WHAT IS REQUIRED | The entries are to be repeated verbatim, with nothing left out.

Collected data entries
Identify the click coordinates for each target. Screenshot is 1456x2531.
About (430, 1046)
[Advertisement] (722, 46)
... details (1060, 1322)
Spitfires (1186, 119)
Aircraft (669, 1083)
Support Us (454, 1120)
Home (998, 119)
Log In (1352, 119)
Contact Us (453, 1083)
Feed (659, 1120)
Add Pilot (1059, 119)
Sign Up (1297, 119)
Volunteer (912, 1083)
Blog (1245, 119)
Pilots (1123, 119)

ANSWER TO THIS TASK |
Identify the click coordinates for each target. Screenshot is 1456x2531.
About (430, 1046)
[Advertisement] (722, 46)
... details (1060, 1322)
Spitfires (1186, 119)
Aircraft (669, 1083)
Support Us (454, 1120)
Home (998, 119)
Log In (1352, 119)
Contact Us (453, 1083)
Feed (659, 1120)
Add Pilot (1059, 119)
Sign Up (1297, 119)
Volunteer (912, 1083)
Blog (1245, 119)
Pilots (1123, 119)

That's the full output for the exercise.